Constantini e Mosaner ancora sul podio: come è arrivato il bronzo olimpico nel curling
Il bronzo che luccica come una promessa mantenuta. Stefania Constantini e Amos Mosaner hanno scritto un altro capitolo della loro favola sportiva, conquistando la medaglia di bronzo nel doppio misto di curling ai Giochi Olimpici Invernali di Milano-Cortina 2026.
Gli azzurri hanno battuto la Gran Bretagna 5-3 nella finale per il terzo posto, in una partita tesa, tattica, quasi scacchistica, decisa su dettagli minimi e su nervi saldi. Con questo risultato, l’Italia sale a quota undici medaglie in questi Giochi, consolidando un movimento che ormai non è più una sorpresa ma una realtà strutturata.
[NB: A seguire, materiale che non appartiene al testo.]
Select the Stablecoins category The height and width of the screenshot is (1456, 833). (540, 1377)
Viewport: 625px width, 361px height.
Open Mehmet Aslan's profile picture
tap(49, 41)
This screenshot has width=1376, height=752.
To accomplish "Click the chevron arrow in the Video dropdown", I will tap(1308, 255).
Una finale sul filo del rasoio
La sfida per il bronzo è stata un duello a bassa voce ma ad altissima intensità. Nessuna fuga, nessun dominio: il punteggio non si è mai discostato oltre l’1-0 per una delle due coppie. Un equilibrio millimetrico, degno di uno sport dove la precisione è arte e la strategia è filosofia.
Alla fine, a spuntarla sono stati gli italiani, capaci di gestire la pressione davanti al pubblico di casa, tirando un sospiro di sollievo e festeggiando sul ghiaccio di Cortina. Un podio conquistato con maturità, esperienza e quella freddezza che nel curling è più importante del talento puro.
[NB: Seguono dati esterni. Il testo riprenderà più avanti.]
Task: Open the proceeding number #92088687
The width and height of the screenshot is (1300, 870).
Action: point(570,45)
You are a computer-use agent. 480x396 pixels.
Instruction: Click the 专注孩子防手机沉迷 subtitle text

Un binomio da élite mondiale
Il bronzo olimpico completa un ruolino di marcia impressionante: oro olimpico a Pechino 2022, oro mondiale, e ora un nuovo podio a cinque cerchi. In quattro anni, Constantini e Mosaner si sono trasformati in un marchio globale del doppio misto, una coppia di riferimento per tecnica e tattica.
Le aspettative erano altissime, forse persino ingombranti. Eppure sono state rispettate. Per replicare l’oro sarebbe servita una perfezione quasi chirurgica, ma il bronzo conferma che l’Italia del curling non è stata una meteora. È una scuola.
Cortina, il palcoscenico perfetto
Vincere davanti al pubblico di casa ha un peso specifico diverso. Cortina non è solo una location olimpica: è una vetrina mondiale, una passerella simbolica per uno sport che in Italia fino a pochi anni fa era considerato di nicchia.
Oggi il curling azzurro è una storia di eccellenza. E il pubblico, che fino a ieri scopriva regole e strategie su TikTok, oggi applaude consapevole, riconoscendo il valore di una disciplina che richiede cervello, mano e sangue freddo.
Il futuro della coppia: una crepa nel ghiaccio?
Ma mentre il bronzo brilla, una frase di Stefania Constantini resta sospesa come un sassolino sotto la superficie del ghiaccio. Dopo il ko con gli Stati Uniti, l’atleta aveva dichiarato: “Ora siamo molto concentrati su questa competizione, poi tra qualche giorno ne inizierà un’altra, quindi per il futuro vedremo più avanti”.
Parole che sanno di prudenza, forse di stanchezza, forse di riflessione su un ciclo sportivo che potrebbe essere arrivato a una svolta. Con il bronzo al collo, la prospettiva cambia. La storia insegna che i podi chiariscono le idee più dei meeting strategici.
AMOS E STEFANIA ANCORA SUL PODIO OLIMPICOOOO
— Eurosport IT (@Eurosport_IT) February 10, 2026
Constantini e Mosaner vincono il bronzo dando spettacolo contro la Gran Bretagna – battuta 5-3! Si mettono al collo un bronzo dal peso specifico importantissimo! UNA CERTEZZA QUESTI RAGAZZI pic.twitter.com/f94iCm8oGM
Un bronzo che pesa come un manifesto
Questo bronzo non è un ripiego. È un manifesto: il curling italiano è qui per restare. Con o senza questa coppia, con o senza nuovi cicli, il movimento ha dimostrato di avere fondamenta solide.
Ma intanto, per una notte, Cortina ha celebrato due campioni che hanno fatto storia due volte. Prima con l’oro, oggi con un bronzo che vale conferma, continuità, identità.
E in uno sport dove tutto si decide su un millimetro di ghiaccio, la continuità è la vera medaglia d’oro.